The following tongue-in-cheek prediction regarding life in Mississippi in 1900 was published in The Woodville Republican and Wilkinson Weekly Advertiser, June 5, 1830.


City of Woodville, Feb. 28.

My Dear Tim, — Who would have cogitated, a hundred years ago, that such vast meliorations would have been effected in the language, arts and sciences of our natal state! Nearly every irregular verb is banished the language, or obsoleted. — “Concept, inment,” and a variety of other words are prelated to “think;” we use “form and manufacture” for the old verb “to make” — “strike” is changed for “inflict” and “batter” — “sleep” for “recumb” — “tell” for “narrate” and “relate.” Instead of inviting a friend to “drink,” we ask him to “imbibe” — “to eat” is “to consume,” or more, and a hu[n]dred, or more properly a centum, of mutations I might cite, equi variant.

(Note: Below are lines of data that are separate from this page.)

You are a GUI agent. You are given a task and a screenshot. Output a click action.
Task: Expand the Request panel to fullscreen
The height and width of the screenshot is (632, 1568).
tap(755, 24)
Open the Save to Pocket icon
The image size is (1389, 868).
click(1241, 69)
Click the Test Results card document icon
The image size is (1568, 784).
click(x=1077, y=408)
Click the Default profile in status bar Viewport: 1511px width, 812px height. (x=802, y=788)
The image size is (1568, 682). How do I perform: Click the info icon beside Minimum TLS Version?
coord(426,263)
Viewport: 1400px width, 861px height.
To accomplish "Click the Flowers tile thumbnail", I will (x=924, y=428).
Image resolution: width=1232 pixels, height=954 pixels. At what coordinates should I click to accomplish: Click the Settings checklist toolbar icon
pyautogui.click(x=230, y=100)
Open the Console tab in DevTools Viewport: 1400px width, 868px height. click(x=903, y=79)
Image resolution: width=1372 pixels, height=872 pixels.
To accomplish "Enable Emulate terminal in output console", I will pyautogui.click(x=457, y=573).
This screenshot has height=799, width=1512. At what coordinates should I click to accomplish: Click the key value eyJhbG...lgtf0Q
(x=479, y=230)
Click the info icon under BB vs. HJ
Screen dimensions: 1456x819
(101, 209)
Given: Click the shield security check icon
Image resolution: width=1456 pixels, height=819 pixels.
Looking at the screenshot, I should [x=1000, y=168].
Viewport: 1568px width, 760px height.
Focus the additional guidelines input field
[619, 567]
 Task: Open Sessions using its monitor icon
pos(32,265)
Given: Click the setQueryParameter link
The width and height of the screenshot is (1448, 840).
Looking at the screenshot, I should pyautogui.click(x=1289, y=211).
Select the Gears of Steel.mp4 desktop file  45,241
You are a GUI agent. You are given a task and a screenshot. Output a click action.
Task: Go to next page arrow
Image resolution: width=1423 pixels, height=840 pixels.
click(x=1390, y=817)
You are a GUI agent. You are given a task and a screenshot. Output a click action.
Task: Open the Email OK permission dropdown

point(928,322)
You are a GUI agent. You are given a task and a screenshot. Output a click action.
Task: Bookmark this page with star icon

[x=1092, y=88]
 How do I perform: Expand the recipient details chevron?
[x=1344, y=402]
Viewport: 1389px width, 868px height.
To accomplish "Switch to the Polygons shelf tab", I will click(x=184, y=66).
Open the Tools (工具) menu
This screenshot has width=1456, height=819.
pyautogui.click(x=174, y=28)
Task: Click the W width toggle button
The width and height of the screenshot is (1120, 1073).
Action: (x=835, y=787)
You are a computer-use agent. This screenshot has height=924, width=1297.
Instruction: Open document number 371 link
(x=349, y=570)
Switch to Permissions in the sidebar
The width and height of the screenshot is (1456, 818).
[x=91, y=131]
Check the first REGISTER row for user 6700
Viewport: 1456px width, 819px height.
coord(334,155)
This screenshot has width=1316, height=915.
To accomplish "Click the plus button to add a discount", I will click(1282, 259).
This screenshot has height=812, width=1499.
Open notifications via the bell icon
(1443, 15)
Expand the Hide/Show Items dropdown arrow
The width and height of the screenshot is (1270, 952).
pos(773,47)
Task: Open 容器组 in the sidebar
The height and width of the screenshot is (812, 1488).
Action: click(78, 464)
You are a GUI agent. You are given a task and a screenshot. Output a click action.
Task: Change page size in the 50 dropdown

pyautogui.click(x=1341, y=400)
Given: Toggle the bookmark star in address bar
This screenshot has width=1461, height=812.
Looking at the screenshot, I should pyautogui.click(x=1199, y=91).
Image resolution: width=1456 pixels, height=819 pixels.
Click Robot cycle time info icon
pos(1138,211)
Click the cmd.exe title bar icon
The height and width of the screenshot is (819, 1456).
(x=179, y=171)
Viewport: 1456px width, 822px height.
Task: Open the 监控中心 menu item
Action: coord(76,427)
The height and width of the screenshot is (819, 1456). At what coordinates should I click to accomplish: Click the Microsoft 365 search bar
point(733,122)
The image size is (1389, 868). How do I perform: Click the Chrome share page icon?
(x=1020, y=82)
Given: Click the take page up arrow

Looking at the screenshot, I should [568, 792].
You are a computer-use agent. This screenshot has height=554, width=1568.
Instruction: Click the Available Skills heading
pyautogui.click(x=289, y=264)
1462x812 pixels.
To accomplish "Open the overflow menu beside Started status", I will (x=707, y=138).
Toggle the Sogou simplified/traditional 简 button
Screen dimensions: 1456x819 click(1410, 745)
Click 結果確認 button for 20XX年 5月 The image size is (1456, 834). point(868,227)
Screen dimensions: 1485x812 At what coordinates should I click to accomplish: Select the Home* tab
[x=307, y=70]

However, some abuses have gained inveteracy in the language — evidence the following specimen of conjugation:

But the improvements in the mechanic arts, with the aid of science, have been most wonderful. The Flea Trap would have procured its inventor 50 years ago, a title to both fame and fortune. The insecticide has nearly ridded the state of moscheettos. The locomotive vapor car yester[day] arrived in one third of a minute, from Fort Adams. The Thunder & Lightning Vapor car, volates, it is related, at a rate of a mile in four seconds; the captain states that now the circumglobular railroad is complete, he can perpetually enjoy the cool of the evening.

Voyages to the moon are now quite common — the Aerial Car effects two trips thither, mensually. As it is satisfactorily demonstrate[d] that our globe will be destroyed in the year 2000, the most strenuous efforts are devoted to form an aerial car capable of transporting all the goods of this globe to some other. Venus will best suit the Americans; but Brittania lays claim to it, based on the observations of it by their ancestors, in the Pacific ocean in the year 1769. Our title is certainly the best, as during its transit, in 1874, we verified its habitability, without which it would now be inutile to either power. — By the census just taken by steam, it appears that our population is 1,493,737. — Vicksburg contains 50 thousand, Natchez 37, and Woodville 22.